Following a week of mixed messages on energy and climate coming from the Trump administration, environmental groups and scientists are fighting to gain assurance that scientific integrity and climate change data will be safeguarded under the new leadership.
Under President Barack Obama, former Secretary of State John Kerry was the mouthpiece for the administration's agreement with fellow world leaders to address the challenge of a changing climate. In his last months as secretary, Kerry traveled to far-flung locations of the world to explore the impacts of a warming world, seeking to reassure officials that the U.S. would not back out of its pledge to cut greenhouse gas emissions.
But the first few days of the Trump administration have cast doubt on Kerry's promise. Leaks from inside various government agencies showed an effort to remove climate change information from the federal government's vast array of web pages. The White House website was the first to have its climate information erased, followed by a pledge to do so at the U.S. EPA that the Trump administration ultimately relented on. Now the climate pages at Kerry's former State Department have gone dark. That was followed by conflicting signals as to whether the work of EPA scientists would face prepublication review from political appointees.
'It's a slam dunk'
In an effort to stem the loss of important scientific data, groups such as the American Geophysical Union and the Sierra Club have written to the Trump administration and the EPA to request a continued dialogue with the public on science.
"We are concerned that such directives flout principles of sound scientific integrity, which includes transparency, and may even violate your agency's scientific integrity policy," the AGU wrote. "Perhaps more importantly, science plays a critical role in advancing national security, a strong economy, public health, and food security, and as such, scientists must be allowed to share their work directly and openly with the public."
Scientists of all kinds and environmental groups have also banded together and plan to host a march on Washington, D.C., similar to the Women's March on Washington that occurred the day after inauguration. The "People's March for Climate" will be held April 29.
The Sierra Club, one of the organizers of the climate march, has also been sending Freedom of Information Act requests to the EPA in an attempt to save science the group believes could be removed from public view. The group has requested EPA's entire climate science archive in an expansive request that was submitted on inauguration day.
Appearing on a panel at the American Enterprise Institute discussing carbon taxes Jan. 26, Trump transition adviser David Kreutzer, who has been working at the EPA since the inauguration, sought to downplay concerns that the team in place at the agency is intent on denying that the climate is changing. Kreutzer stressed that he was speaking in his own capacity, not on behalf of the EPA. He previously worked for the Heritage Foundation.
"I believe [carbon dioxide] is a greenhouse gas.

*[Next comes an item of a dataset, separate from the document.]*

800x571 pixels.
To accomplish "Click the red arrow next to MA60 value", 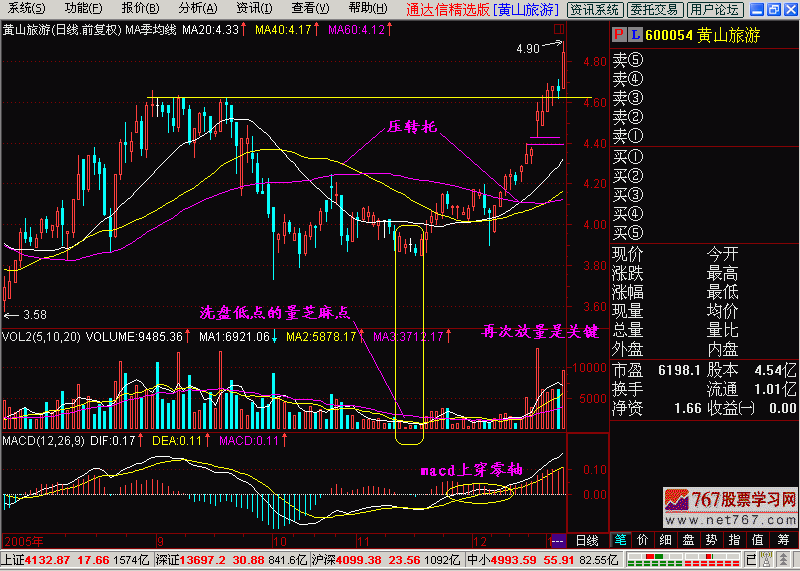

I believe human emissions of CO2 ... it's a slam dunk that they are going to do something to increase warming of the atmosphere," Kreutzer said.
From denial to skepticism
But Kreutzer added the caveat that science is unclear about just how much human activity is contributing to climate change. He said a carbon tax is simply a cash grab and said he does not believe that much needs to be done to address climate change anyway. He likened the potential for climate change to destroy the world to far-off possibilities such as robots overthrowing the Earth.
"It doesn't look like we're heading to a catastrophe in climate anyway," Kreutzer said. "Is there a possibility? Of course. There's a possibility that we're going to have a catastrophe from a pandemic. It's possible we're going to have a catastrophe from artificial intelligence being weaponized and wiping out humans."
Still, Kreutzer's acknowledgment that humans are contributing to climate change is a shift from his previous comments. He has previously referred to the movement to address climate change as "climate hysteria" and said humans are well equipped to handle "a couple feet of sea level rise" should that occur.
His comments are in line with what one expert sees as an attempt by Republicans to reframe the climate debate.
"What we're seeing is a very obvious reframing and repackaging of a story," said Michael Burger, executive director of Columbia University's Sabin Center for Climate Change Law, in a Jan. 19 interview. "The story before was climate denial, and now it's climate skepticism."